Picturesque landscape-inspired coastal walk with shelters
Point Nepean, Australia
University of Melbourne
Trapped in time by its own past—the military exercises once carried out on this strategic peninsula left the land scarred, hazardous and out-of-bounds for decades. The north side of the peninsula faces the calm waters of Port Phillip Bay, but the south faces out to the tumultuous waters of the Bass Strait. This project examined reopening the dramatic south side of the peninsula with a choreographed walk inspired by set design and the classic picturesque landscape act of controlled vista and reveal.
Heavily influenced by the existing military defensive structures throughout the area, a series of modern follies populate the route providing rest stops, shelters and gathering spaces—the landscape itself becomes the stage as opposed to the backdrop.

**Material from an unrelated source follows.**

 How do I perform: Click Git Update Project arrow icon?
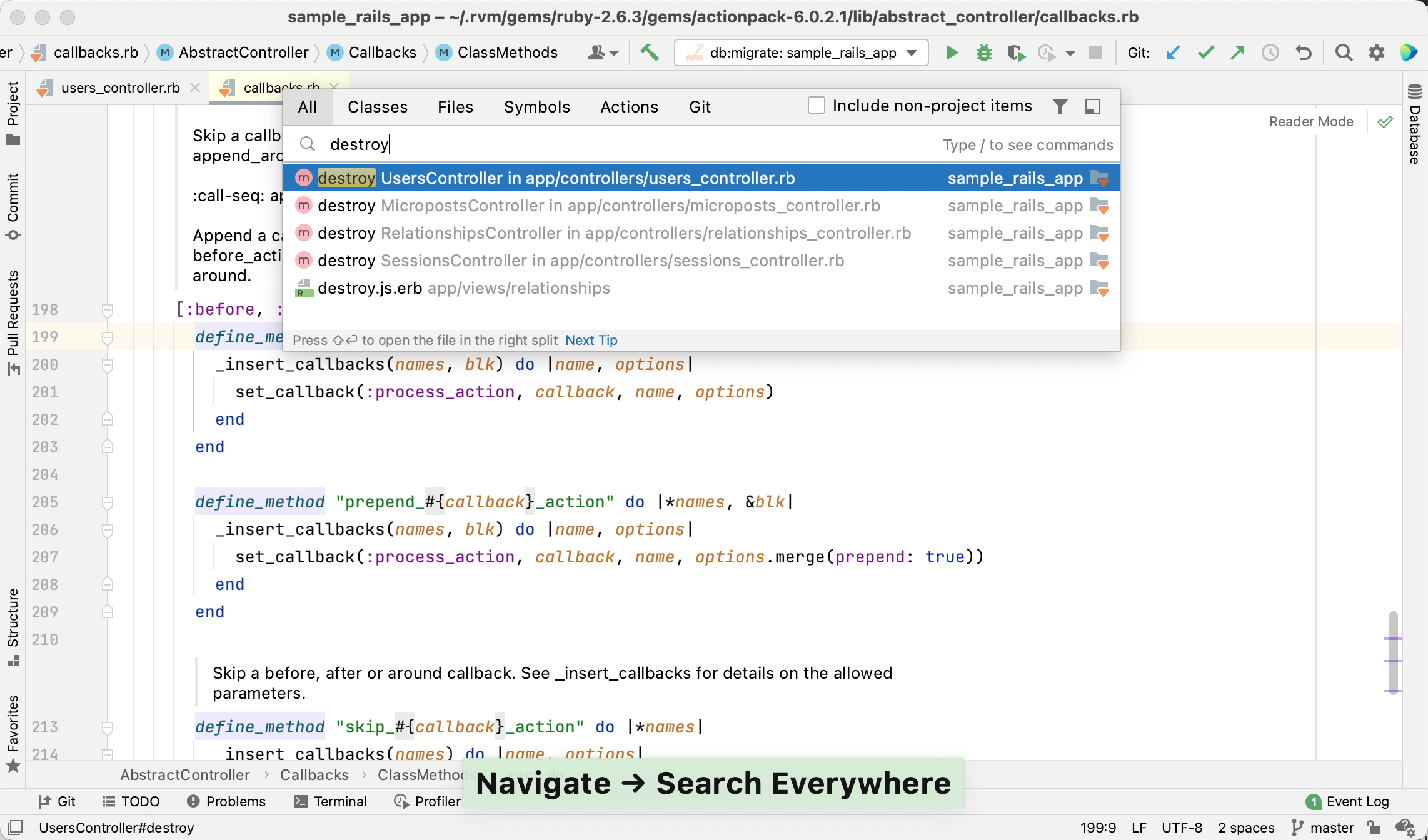point(1173,52)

Using a combination of existing dirt roadways and pathways beaten through the bush by wildlife, the route picks out strategic locations for their natural terrain - some creating introverted worlds, and others directing attention to distant views. The follies tread a fine line between function and play, providing refuge from the beating Australian sun but also appearing one way on initial sighting, but turning out to be quite another on closer inspection.
Extensive survey work was conducted on not only the physical, but the temporal characteristics of the landscape in the area. Maps quantifying view, sounds and intensity of vegetation were generated to build a true sense of what this land had become in the previous decades without human influence.
The decaying man-made structures created for such destructive purposes now in fact thrive with new life as nature regains control.